Il ruminait tout ça en attendant avec angoisse le lendemain matin, où il était censé partir pour la Centrale. L'ordre émanait de Ian, mais Galen avait l'impression que ce n'était pas son idée, qu'elle venait de quelqu'un d'autre – probablement Jimmy, ou alors Sanjay. Il pouvait emmener un coureur avec lui, mais c'était tout ; pas question qu'ils se séparent de quelqu'un d'autre. « Tu t'enfermes bien et tu attends la prochaine équipe de relève, avait dit Ian. Trois jours maxi. D'accord, Galen ? Tu peux faire ça ? » Et bien sûr, il avait dit qu'il pouvait, aucun souci à avoir. Il s'était même senti un peu flatté. Mais au fur et à mesure que les heures passaient, il avait commencé à regretter cet accord un peu précipité. Il n'était descendu de la montagne que quelques fois avant, et ç'avait été terrible – tous ces bâtiments vides et ces skels rôtis dans leurs bagnoles –, mais ce n'était pas le problème, pas vraiment ; le problème, c'était que Galen avait peur. Il avait peur tout le temps, maintenant, et de plus en plus, jour après jour, alors que le monde autour de lui se dissolvait lentement dans la brume. Les gens ne savaient pas à quel point il avait une mauvaise vue, même pas Maus. Ils ne savaient pas à quel point, tous les jours, ça paraissait empirer. Son champ de vision s'était tellement réduit qu'il n'y voyait pas à plus de deux mètres ; tout, au-delà, se fondait rapidement en une blancheur brumeuse, faite de formes sautillantes, de couleurs chaotiques et de halos lumineux. Il avait essayé toutes les sortes de lunettes de l'Entrepôt, mais rien n'avait l'air de l'aider ; tout ce qu'il récoltait pour sa peine, c'était des maux de tête qui lui donnaient l'impression qu'on lui enfonçait une lame dans la tempe, alors il avait depuis longtemps arrêté. Il reconnaissait assez bien les voix, et il arrivait généralement à tourner la tête dans la bonne direction, mais beaucoup de choses lui échappaient, et il savait que ça le faisait paraître lent et débile, ce qu'il n'était pas. Il était juste en train de devenir aveugle.

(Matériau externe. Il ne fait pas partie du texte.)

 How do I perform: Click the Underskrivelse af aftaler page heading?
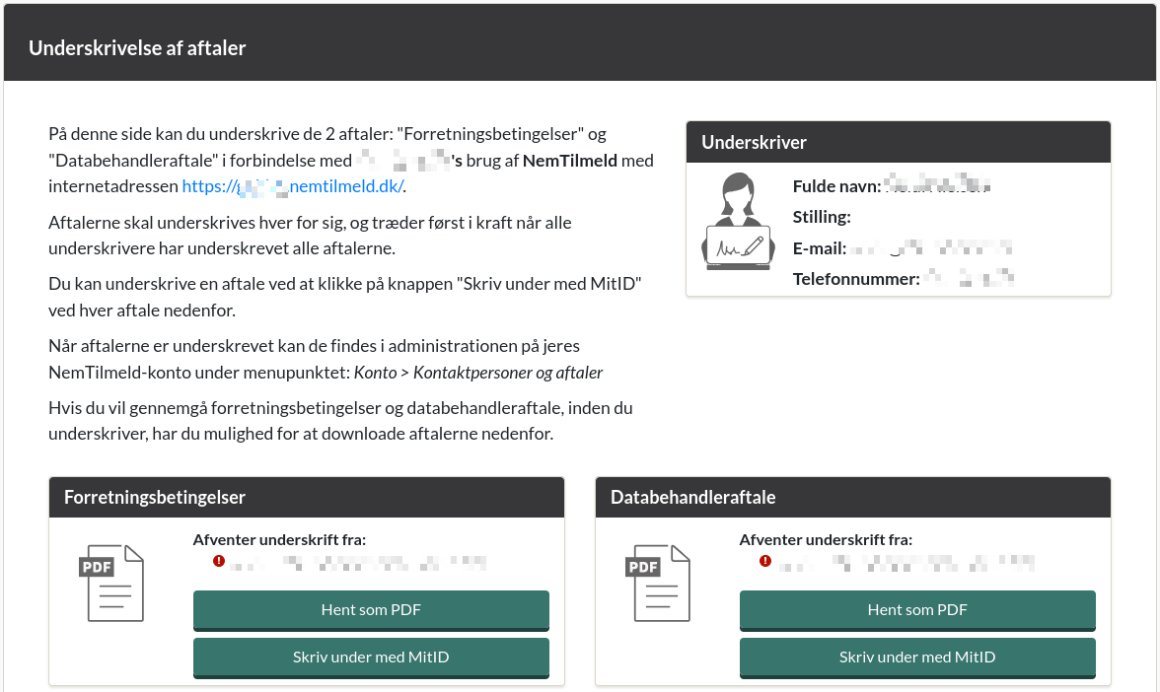coord(137,47)
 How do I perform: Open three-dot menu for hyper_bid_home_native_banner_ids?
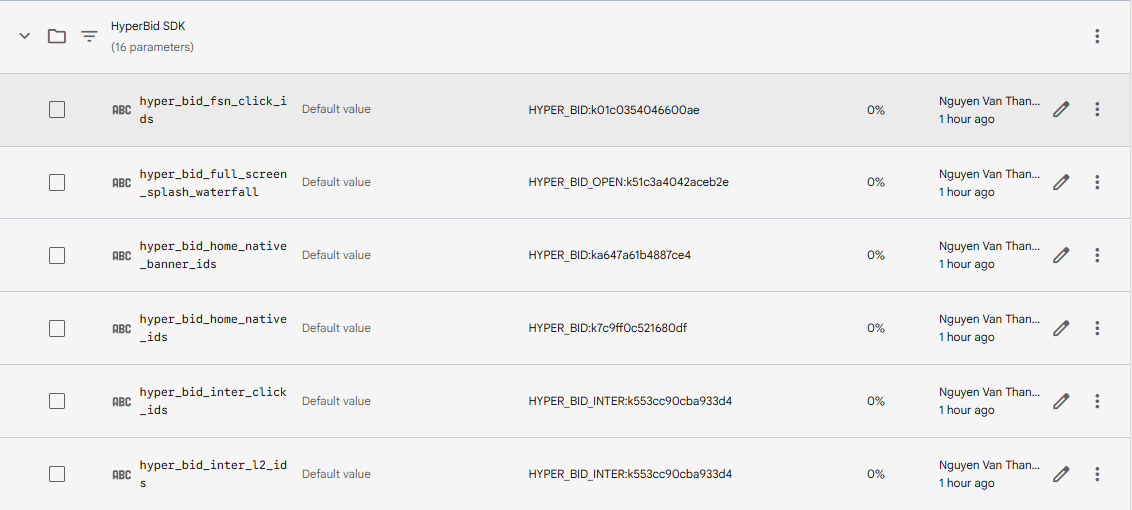(x=1097, y=255)
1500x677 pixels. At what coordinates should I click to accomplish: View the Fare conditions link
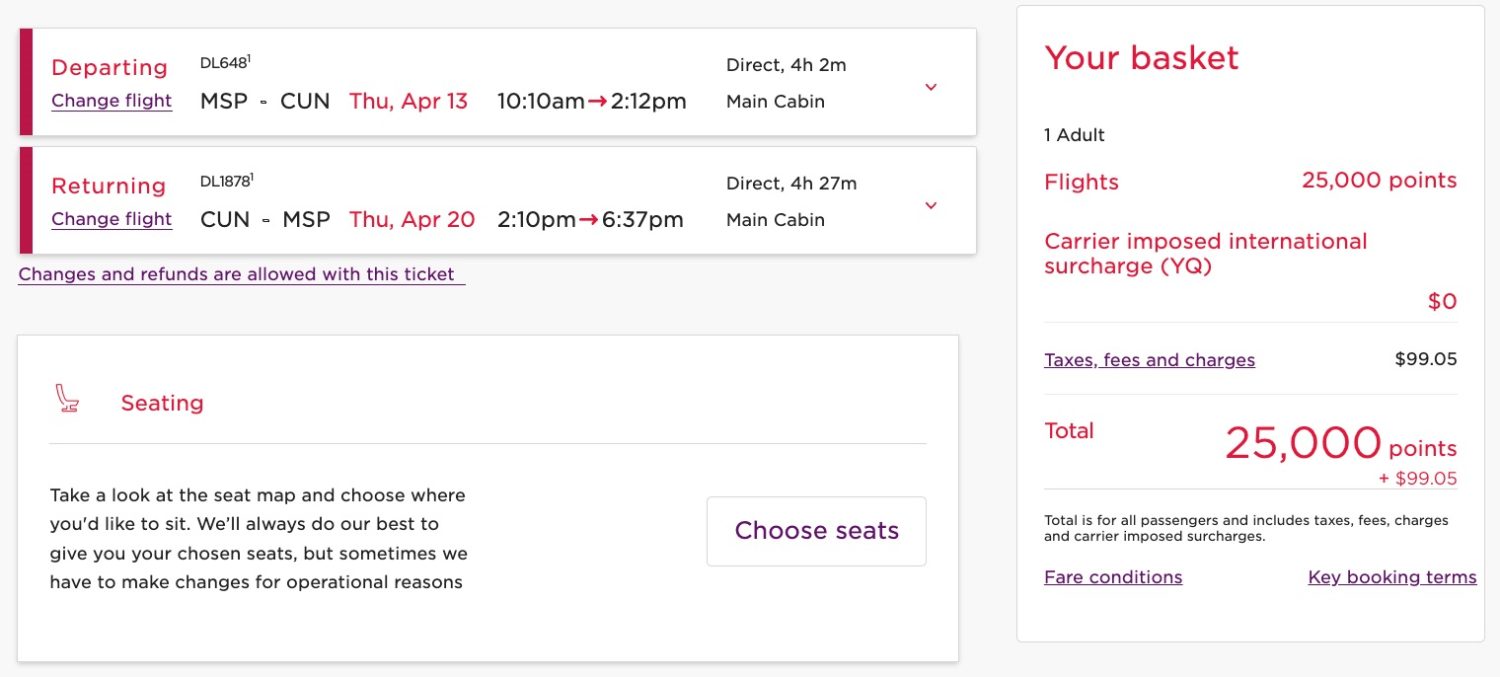[1113, 577]
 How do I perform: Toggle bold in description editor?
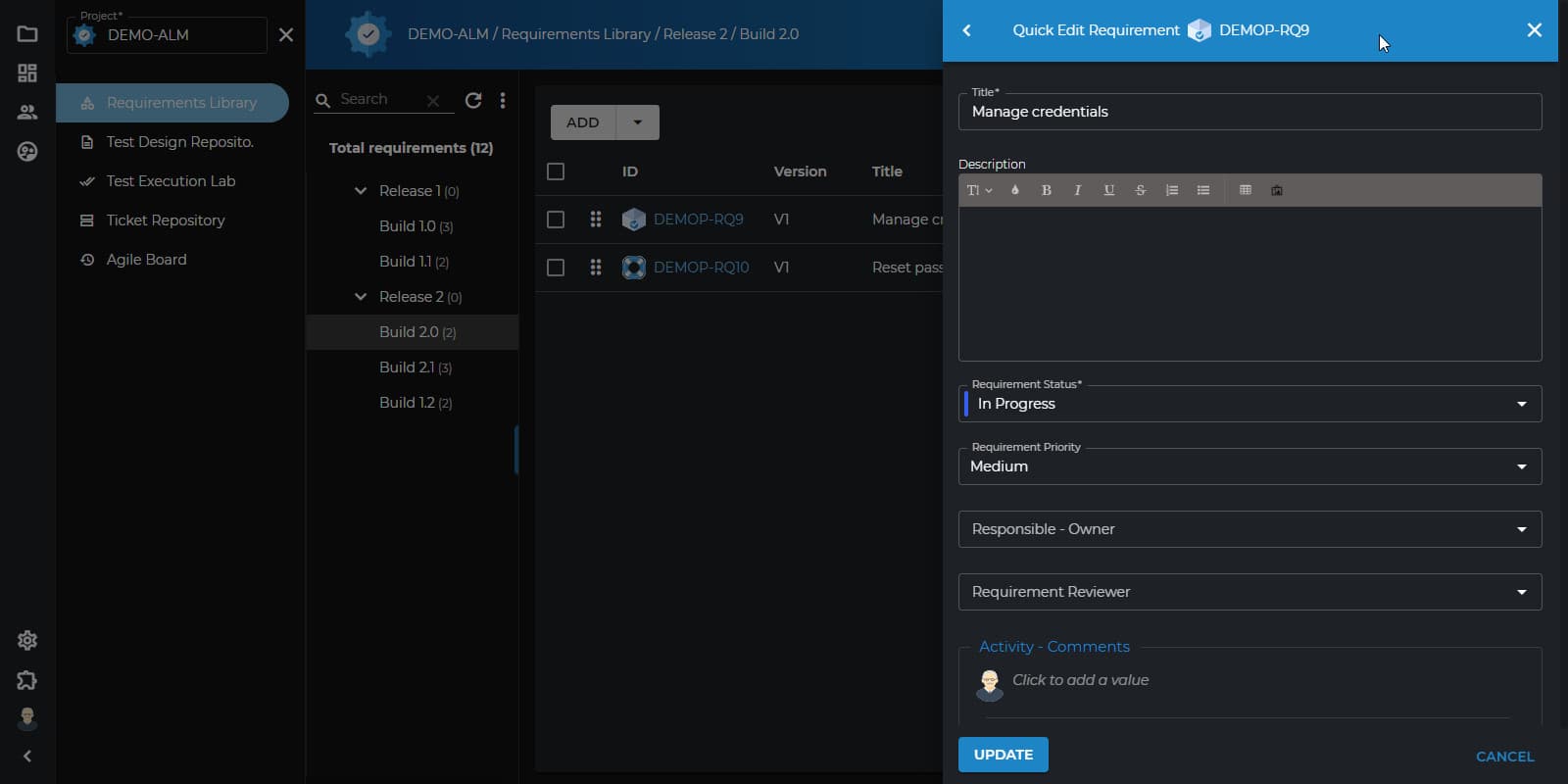click(1046, 190)
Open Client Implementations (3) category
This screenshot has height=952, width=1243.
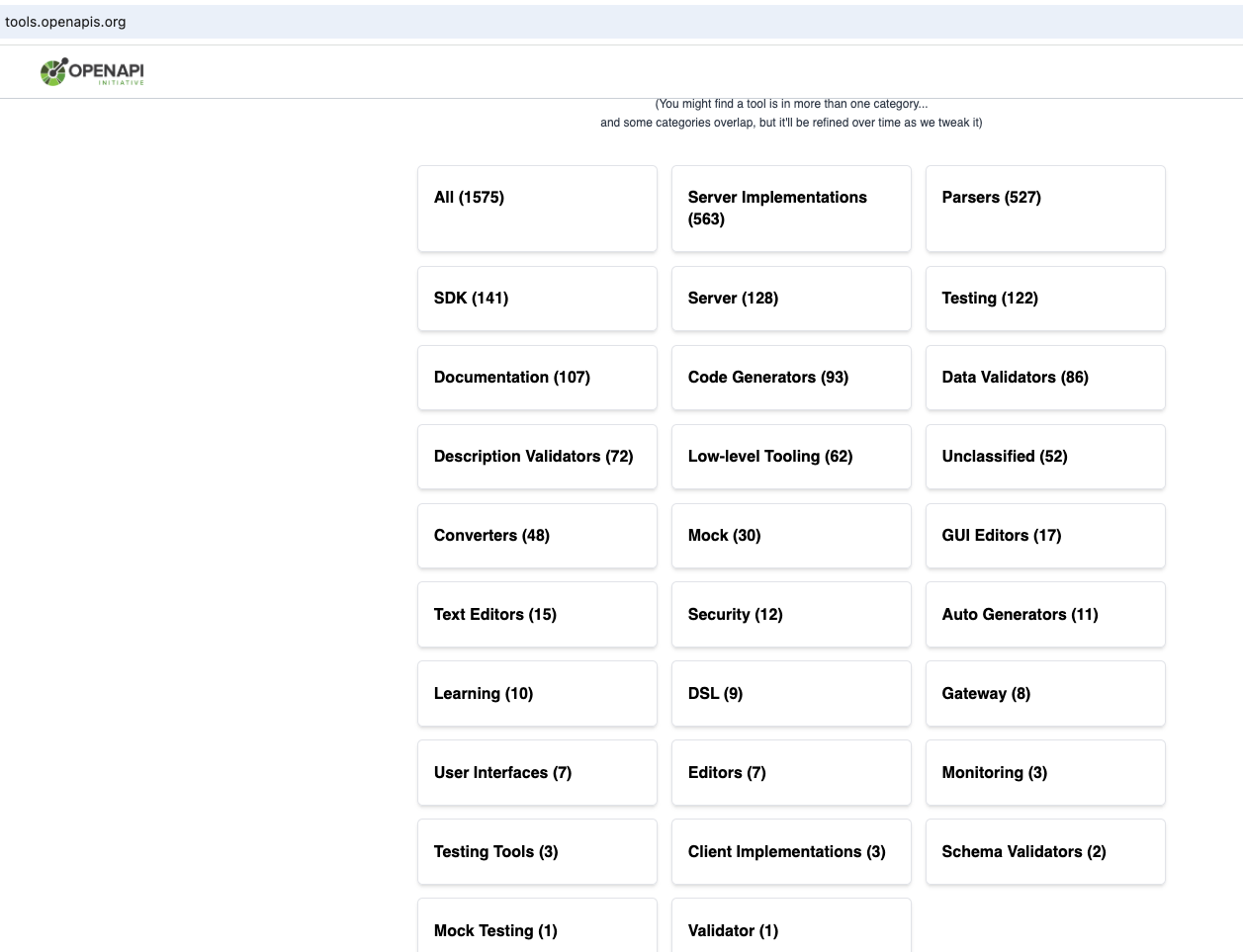[791, 852]
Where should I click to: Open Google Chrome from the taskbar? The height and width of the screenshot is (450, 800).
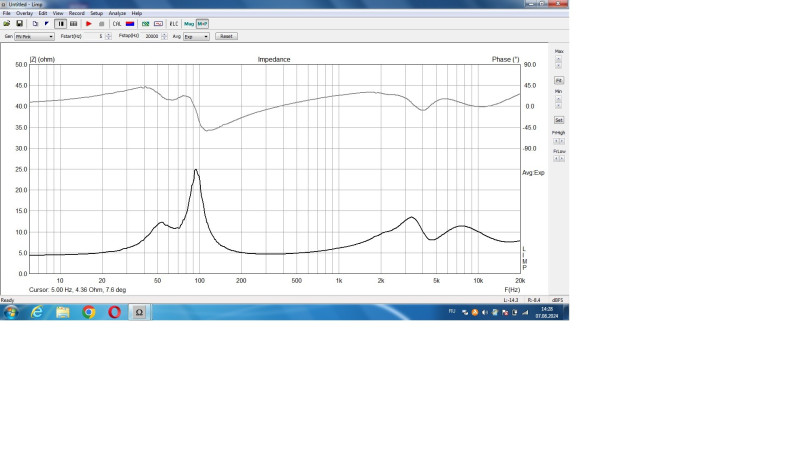[89, 312]
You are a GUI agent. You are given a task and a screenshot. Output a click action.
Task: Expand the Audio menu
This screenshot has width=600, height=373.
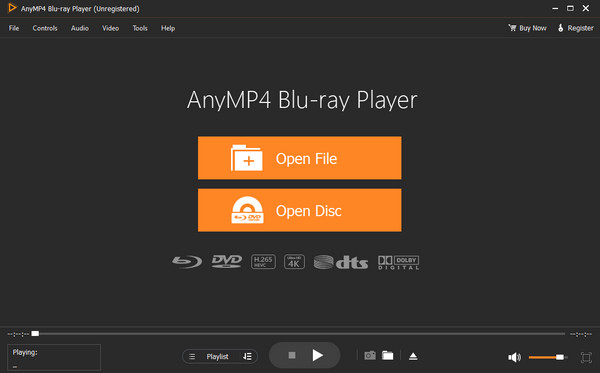80,28
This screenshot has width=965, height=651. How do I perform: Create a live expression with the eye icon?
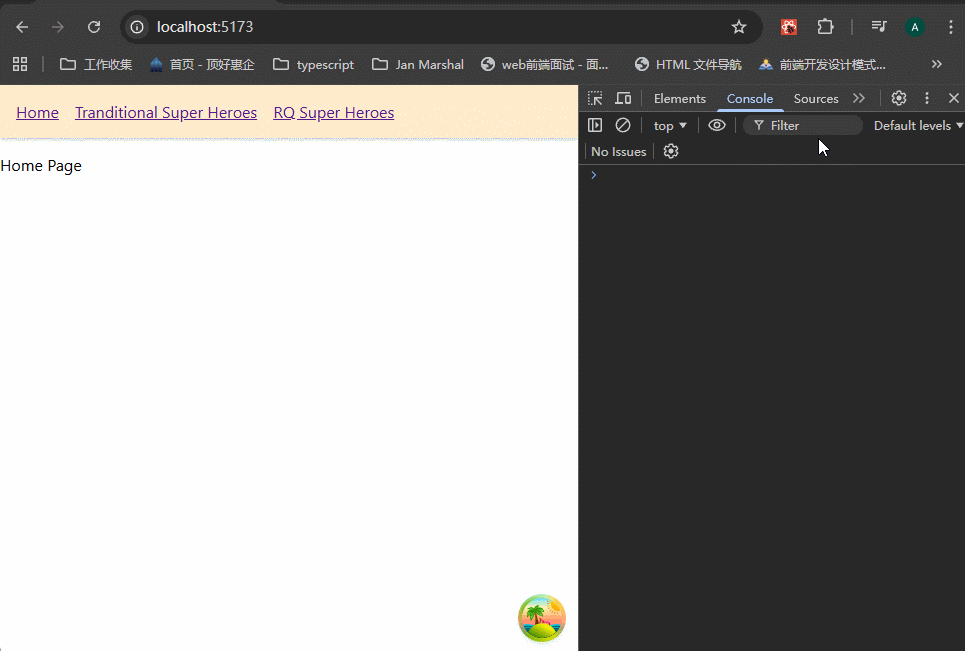coord(717,125)
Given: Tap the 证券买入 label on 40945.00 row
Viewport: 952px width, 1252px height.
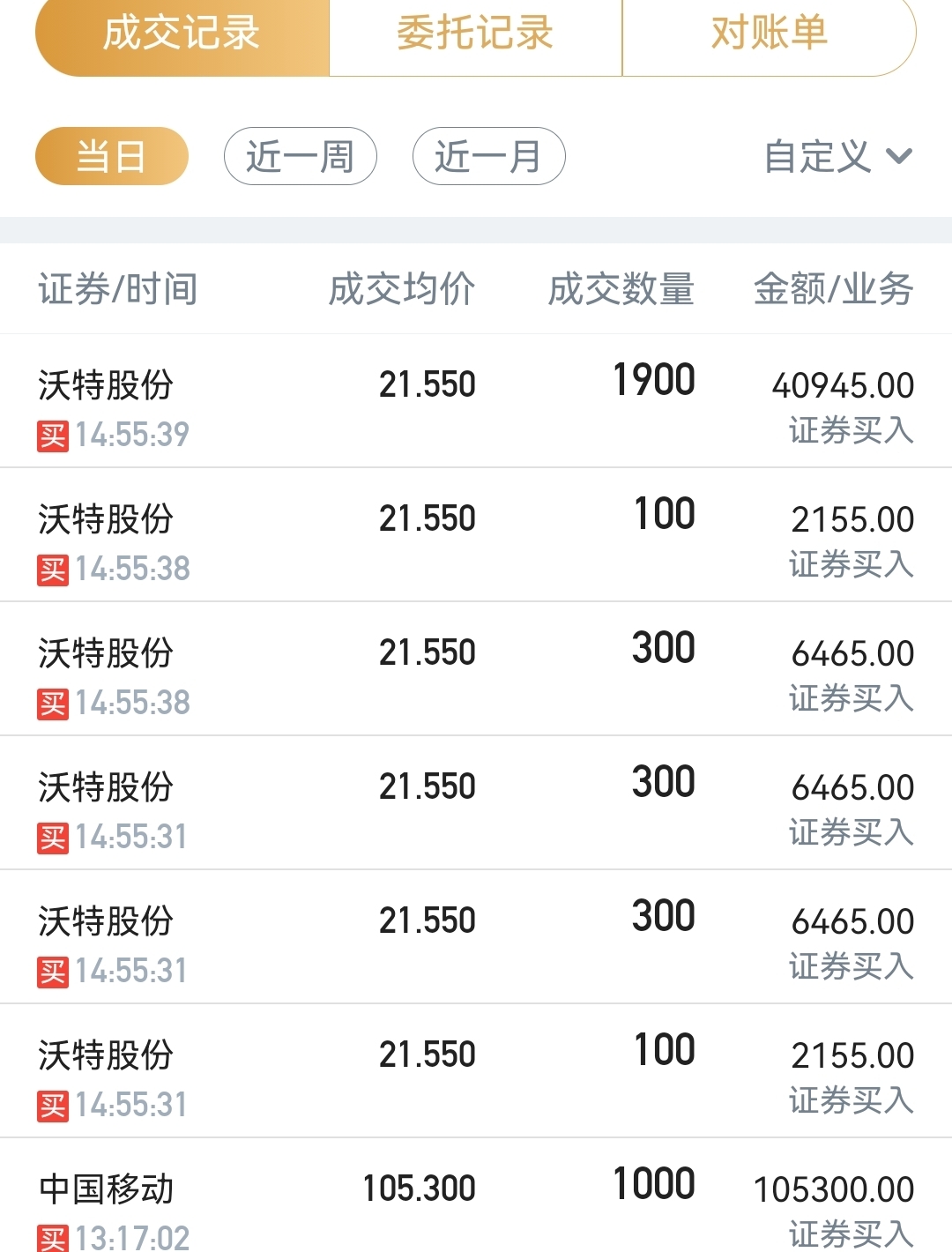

Voilà comment Galen Strauss, second capitaine de la Garde, partirait pour descendre, ce matin-là, de la montagne à cheval afin de sécuriser la Centrale. Une expédition qui, au vu de ce qui était arrivé à Zander et Arlo, tenait plus ou moins de la mission suicide. Il espérait avoir l'occasion d'en parler à Jimmy, peut-être de le ramener à la raison, mais jusque-là, le type ne s'était pas montré.

D'ailleurs, où était Jimmy ? Soo était dehors, quelque part, comme Dana Curtis ; Arlo et Theo ayant disparu, et Alicia ayant été éjectée de la Garde, Dana était remontée des fosses d'entraînement pour garder le Mur comme tout le monde. Galen s'entendait bien avec Dana, et il se disait que maintenant qu'elle était de la Maisonnée, ça pourrait lui faciliter l'accès à Jimmy. Peut-être qu'ils pourraient parler tous les deux d'aller ou non à la Centrale. Soo était sur la Neuf, Dana sur la Huit. En faisant vite, Galen pourrait être de retour à son poste en quelques minutes. Tiens, le bruit qu'il entendait – un bruit de voix, tout près, mais les voix portaient loin, la nuit –, on aurait dit Soo Ramirez, non ? Et l'autre, n'était-ce pas Jimmy ? Si Galen pouvait dénicher Dana aussi, il lui suffirait peut-être de trouver les mots qu'il fallait pour faire changer d'avis Jimmy ? Peut-être obtenir de Soo ou de Dana qu'elles disent : Mais oui, bien sûr, je peux aller à la Centrale, je ne vois pas pourquoi ce serait à Galen d'y aller ?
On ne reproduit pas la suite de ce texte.